Do this => Gather every line of the entries below that contains the word "icon", and list those lines.

Records from a data collection =>
--------------------------------

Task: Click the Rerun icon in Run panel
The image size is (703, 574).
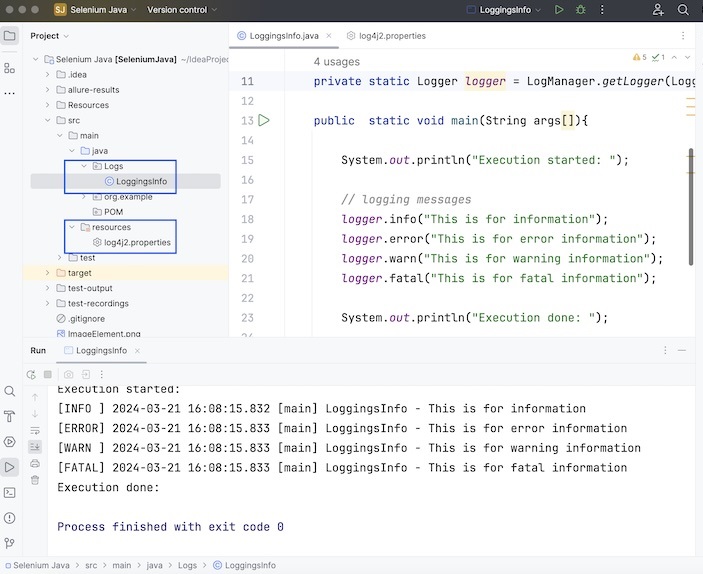Action: pyautogui.click(x=31, y=374)
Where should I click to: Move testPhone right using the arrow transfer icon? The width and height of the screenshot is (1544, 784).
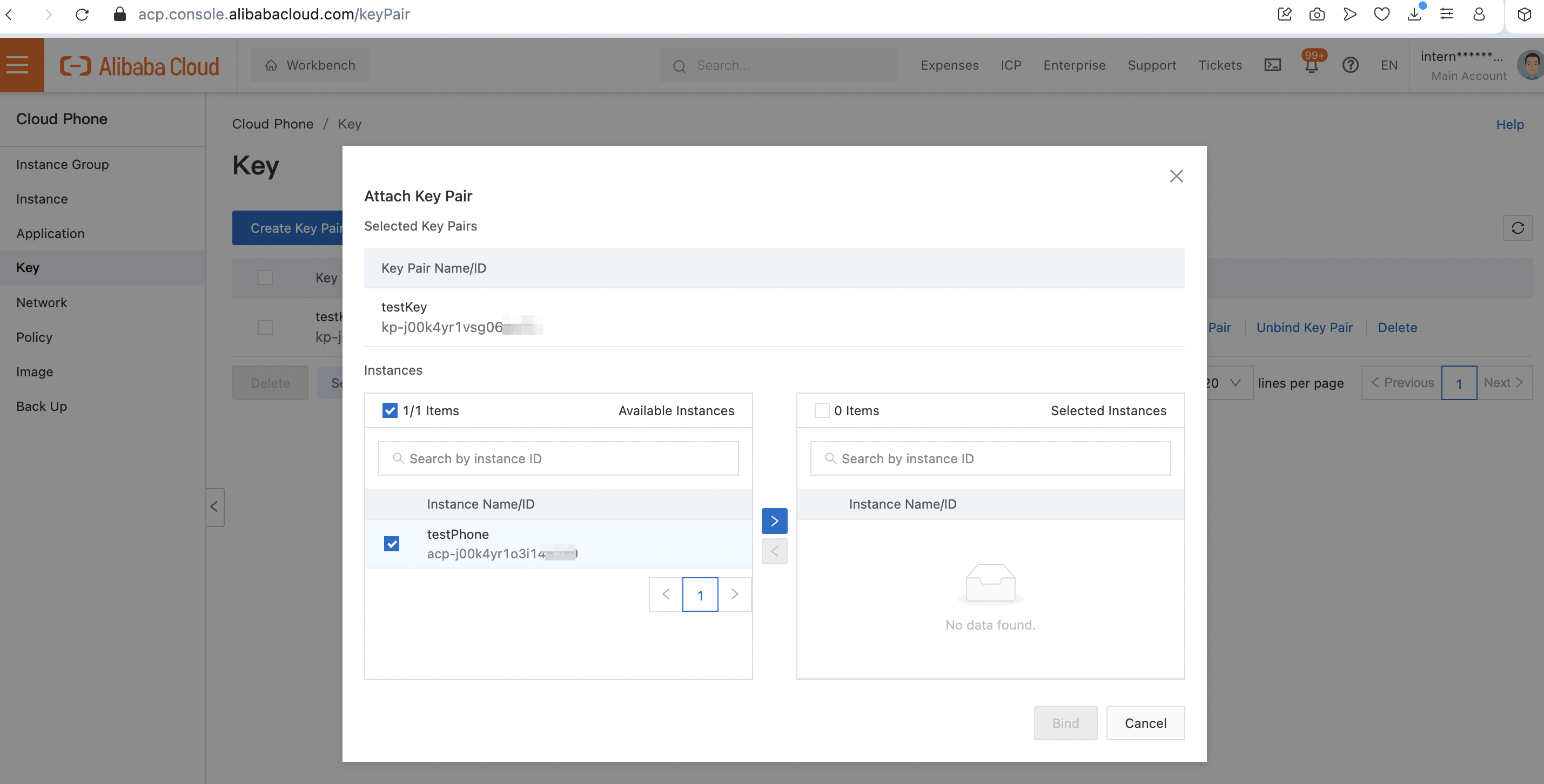tap(774, 521)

--------------------------------

Solution =>
Task: Click the Rerun icon in Run panel
Where should I click to: Move testPhone right using the arrow transfer icon? The width and height of the screenshot is (1544, 784).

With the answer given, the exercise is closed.